_WHAT THE TASK ASKS_:
Which lines run from the line with "Click the 刪除 delete button" through the line with "Task: Select the text" in the entries below? Print them exactly, both ends included, and nothing more.

_TASK MATERIAL_:
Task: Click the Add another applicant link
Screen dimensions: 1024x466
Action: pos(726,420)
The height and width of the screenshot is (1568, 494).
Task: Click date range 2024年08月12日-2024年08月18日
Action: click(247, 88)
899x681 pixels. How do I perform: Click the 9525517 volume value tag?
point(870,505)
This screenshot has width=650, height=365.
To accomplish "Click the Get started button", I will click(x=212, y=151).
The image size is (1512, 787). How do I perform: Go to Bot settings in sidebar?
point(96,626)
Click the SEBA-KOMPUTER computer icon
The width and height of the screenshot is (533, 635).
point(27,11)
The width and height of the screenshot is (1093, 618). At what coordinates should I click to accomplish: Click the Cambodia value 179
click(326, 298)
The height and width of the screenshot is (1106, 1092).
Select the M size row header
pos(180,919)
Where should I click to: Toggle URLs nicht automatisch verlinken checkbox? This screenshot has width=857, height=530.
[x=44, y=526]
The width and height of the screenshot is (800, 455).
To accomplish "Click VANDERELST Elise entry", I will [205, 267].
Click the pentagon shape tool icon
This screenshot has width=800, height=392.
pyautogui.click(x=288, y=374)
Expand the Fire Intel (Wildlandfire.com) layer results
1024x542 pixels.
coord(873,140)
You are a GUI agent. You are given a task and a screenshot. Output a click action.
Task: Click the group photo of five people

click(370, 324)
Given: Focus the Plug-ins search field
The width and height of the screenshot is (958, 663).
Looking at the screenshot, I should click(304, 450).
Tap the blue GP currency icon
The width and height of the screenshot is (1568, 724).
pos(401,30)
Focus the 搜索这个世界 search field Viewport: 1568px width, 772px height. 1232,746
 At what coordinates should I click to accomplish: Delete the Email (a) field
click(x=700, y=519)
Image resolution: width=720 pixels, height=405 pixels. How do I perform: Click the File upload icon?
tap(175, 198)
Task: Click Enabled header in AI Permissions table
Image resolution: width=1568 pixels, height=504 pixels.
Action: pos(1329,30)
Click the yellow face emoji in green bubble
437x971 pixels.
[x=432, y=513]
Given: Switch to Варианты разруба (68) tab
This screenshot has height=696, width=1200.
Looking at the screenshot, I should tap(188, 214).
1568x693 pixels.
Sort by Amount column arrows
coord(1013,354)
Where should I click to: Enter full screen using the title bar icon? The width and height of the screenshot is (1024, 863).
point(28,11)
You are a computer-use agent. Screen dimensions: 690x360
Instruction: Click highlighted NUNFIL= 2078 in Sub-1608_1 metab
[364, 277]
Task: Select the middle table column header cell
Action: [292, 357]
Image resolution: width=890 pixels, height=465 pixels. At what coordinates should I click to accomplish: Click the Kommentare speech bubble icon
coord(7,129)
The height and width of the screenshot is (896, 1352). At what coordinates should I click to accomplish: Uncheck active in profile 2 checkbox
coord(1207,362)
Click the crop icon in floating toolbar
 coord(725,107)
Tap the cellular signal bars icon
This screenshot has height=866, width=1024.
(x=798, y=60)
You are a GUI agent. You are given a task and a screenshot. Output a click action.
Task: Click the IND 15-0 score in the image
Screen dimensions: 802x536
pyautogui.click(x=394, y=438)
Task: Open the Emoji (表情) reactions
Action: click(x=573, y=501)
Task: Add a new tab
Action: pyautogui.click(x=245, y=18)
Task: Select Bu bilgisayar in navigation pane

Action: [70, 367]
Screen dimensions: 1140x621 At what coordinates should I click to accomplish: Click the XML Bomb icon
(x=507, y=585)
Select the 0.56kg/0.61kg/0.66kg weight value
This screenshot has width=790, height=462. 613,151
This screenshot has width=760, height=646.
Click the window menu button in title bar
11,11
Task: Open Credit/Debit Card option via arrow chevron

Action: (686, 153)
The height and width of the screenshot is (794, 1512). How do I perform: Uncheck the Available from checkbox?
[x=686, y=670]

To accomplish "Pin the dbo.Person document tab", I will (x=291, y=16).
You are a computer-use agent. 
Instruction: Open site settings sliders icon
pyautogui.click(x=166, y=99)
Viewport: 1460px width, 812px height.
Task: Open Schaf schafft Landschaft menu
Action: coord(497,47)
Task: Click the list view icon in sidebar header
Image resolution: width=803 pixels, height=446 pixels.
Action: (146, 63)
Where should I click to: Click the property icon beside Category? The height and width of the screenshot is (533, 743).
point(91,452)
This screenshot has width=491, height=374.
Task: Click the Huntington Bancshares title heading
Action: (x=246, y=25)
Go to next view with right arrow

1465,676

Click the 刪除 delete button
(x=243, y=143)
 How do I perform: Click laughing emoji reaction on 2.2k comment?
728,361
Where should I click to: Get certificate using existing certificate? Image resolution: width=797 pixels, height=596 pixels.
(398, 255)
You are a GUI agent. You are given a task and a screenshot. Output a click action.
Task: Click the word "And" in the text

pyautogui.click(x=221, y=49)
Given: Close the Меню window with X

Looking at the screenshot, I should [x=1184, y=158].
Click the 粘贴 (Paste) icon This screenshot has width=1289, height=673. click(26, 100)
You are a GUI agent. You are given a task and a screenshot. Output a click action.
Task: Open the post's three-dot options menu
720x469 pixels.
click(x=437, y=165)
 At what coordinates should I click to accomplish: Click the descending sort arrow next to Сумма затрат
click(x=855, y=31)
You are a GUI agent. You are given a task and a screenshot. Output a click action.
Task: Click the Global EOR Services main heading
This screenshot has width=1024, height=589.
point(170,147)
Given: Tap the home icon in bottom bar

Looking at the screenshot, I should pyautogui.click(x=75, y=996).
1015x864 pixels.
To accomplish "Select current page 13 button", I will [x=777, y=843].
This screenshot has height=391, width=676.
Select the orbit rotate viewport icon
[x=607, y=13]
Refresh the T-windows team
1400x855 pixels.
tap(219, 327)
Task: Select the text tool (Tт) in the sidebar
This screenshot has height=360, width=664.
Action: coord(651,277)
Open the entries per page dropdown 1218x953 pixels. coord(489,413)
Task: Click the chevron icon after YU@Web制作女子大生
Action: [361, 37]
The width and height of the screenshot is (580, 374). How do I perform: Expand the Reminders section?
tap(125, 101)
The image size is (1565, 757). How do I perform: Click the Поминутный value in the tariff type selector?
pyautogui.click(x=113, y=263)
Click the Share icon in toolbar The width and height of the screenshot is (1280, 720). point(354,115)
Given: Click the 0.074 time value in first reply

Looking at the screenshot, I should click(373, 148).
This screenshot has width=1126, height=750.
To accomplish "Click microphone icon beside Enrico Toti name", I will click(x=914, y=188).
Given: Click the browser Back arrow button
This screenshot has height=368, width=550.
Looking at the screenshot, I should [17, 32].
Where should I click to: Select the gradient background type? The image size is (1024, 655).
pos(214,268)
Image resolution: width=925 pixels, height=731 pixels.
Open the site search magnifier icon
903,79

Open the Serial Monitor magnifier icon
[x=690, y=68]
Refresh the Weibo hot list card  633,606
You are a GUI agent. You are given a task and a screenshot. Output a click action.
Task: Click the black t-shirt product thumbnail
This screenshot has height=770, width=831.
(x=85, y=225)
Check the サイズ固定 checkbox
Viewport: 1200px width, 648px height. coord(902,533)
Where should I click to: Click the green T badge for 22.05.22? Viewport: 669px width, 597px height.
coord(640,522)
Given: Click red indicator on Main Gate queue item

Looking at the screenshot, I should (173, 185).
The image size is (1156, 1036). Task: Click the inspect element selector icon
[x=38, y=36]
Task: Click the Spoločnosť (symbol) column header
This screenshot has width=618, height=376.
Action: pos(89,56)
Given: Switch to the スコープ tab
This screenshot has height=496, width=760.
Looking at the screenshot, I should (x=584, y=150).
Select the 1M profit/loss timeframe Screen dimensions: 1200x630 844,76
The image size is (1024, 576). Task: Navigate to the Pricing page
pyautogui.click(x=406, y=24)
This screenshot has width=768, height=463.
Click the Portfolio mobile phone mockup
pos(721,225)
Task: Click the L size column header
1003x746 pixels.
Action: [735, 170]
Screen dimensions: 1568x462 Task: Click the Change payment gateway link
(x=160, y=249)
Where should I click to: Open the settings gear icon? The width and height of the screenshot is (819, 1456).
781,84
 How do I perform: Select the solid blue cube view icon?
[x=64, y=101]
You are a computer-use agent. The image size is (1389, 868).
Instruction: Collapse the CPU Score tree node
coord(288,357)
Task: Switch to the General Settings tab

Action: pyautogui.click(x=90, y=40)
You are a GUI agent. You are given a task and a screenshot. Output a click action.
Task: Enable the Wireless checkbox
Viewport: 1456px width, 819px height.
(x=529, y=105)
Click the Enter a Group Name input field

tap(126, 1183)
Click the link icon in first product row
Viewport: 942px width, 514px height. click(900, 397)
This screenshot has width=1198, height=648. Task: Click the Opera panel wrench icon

_ANSWER SPACE_:
Click the 刪除 delete button
(x=243, y=143)
 How do I perform: Click laughing emoji reaction on 2.2k comment?
728,361
Where should I click to: Get certificate using existing certificate? Image resolution: width=797 pixels, height=596 pixels.
(398, 255)
You are a GUI agent. You are given a task and a screenshot. Output a click action.
Task: Click the word "And" in the text

pyautogui.click(x=221, y=49)
Given: Close the Меню window with X

Looking at the screenshot, I should [x=1184, y=158].
Click the 粘贴 (Paste) icon This screenshot has width=1289, height=673. click(26, 100)
You are a GUI agent. You are given a task and a screenshot. Output a click action.
Task: Open the post's three-dot options menu
720x469 pixels.
click(x=437, y=165)
 At what coordinates should I click to accomplish: Click the descending sort arrow next to Сумма затрат
click(x=855, y=31)
You are a GUI agent. You are given a task and a screenshot. Output a click action.
Task: Click the Global EOR Services main heading
This screenshot has width=1024, height=589.
point(170,147)
Given: Tap the home icon in bottom bar

Looking at the screenshot, I should pyautogui.click(x=75, y=996).
1015x864 pixels.
To accomplish "Select current page 13 button", I will [x=777, y=843].
This screenshot has height=391, width=676.
Select the orbit rotate viewport icon
[x=607, y=13]
Refresh the T-windows team
1400x855 pixels.
tap(219, 327)
Task: Select the text tool (Tт) in the sidebar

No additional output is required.